• Data:
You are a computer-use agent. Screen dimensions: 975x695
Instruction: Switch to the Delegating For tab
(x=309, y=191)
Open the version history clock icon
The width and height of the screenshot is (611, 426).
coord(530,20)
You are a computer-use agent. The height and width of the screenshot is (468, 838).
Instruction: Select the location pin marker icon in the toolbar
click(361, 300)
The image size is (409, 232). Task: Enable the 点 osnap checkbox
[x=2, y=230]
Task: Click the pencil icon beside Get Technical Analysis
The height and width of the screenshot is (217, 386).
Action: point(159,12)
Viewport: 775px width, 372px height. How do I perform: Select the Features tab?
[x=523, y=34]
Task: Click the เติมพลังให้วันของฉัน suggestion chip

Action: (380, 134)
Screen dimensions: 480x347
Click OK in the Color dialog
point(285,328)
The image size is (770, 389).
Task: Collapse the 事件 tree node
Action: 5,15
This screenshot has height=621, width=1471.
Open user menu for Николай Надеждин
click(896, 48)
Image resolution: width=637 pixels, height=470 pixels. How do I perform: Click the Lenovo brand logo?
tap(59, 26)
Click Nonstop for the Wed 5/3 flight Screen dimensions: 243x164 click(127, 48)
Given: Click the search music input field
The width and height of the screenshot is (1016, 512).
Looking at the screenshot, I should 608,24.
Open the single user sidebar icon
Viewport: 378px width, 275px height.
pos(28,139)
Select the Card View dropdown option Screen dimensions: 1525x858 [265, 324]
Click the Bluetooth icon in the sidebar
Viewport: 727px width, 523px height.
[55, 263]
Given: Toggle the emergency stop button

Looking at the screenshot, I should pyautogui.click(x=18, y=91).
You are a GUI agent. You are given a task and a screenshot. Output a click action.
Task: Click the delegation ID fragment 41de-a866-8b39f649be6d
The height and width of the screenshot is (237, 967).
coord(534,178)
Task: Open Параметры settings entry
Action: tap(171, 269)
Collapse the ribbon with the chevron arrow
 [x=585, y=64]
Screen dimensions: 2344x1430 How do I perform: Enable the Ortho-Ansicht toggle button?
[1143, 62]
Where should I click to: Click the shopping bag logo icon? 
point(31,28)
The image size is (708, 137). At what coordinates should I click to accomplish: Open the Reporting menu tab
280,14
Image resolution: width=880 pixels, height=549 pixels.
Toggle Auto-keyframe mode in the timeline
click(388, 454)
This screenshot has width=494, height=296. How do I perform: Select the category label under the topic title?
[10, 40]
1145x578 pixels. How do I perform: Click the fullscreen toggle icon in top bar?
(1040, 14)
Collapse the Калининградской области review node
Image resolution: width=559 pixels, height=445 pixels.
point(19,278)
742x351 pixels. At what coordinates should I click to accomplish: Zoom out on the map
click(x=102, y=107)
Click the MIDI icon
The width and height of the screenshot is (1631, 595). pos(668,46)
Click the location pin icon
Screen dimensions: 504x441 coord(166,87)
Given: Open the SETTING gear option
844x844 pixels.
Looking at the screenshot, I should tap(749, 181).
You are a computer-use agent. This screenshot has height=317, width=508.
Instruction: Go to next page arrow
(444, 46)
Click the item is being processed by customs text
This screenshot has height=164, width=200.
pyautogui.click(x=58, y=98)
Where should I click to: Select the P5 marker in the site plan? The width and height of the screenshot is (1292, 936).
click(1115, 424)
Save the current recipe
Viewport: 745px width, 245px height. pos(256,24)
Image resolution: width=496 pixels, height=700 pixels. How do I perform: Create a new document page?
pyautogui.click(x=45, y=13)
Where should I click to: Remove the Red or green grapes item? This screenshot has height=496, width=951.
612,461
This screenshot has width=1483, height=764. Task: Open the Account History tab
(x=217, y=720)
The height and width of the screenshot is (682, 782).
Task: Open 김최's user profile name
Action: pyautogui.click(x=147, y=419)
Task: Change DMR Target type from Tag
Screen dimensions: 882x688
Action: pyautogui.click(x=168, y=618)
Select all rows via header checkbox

• Aim of the exercise:
All the lines that hold the word "option" must appear in the answer, copied from the records.

• Response for this exercise:
Select the Card View dropdown option Screen dimensions: 1525x858 [265, 324]
Given: Open the SETTING gear option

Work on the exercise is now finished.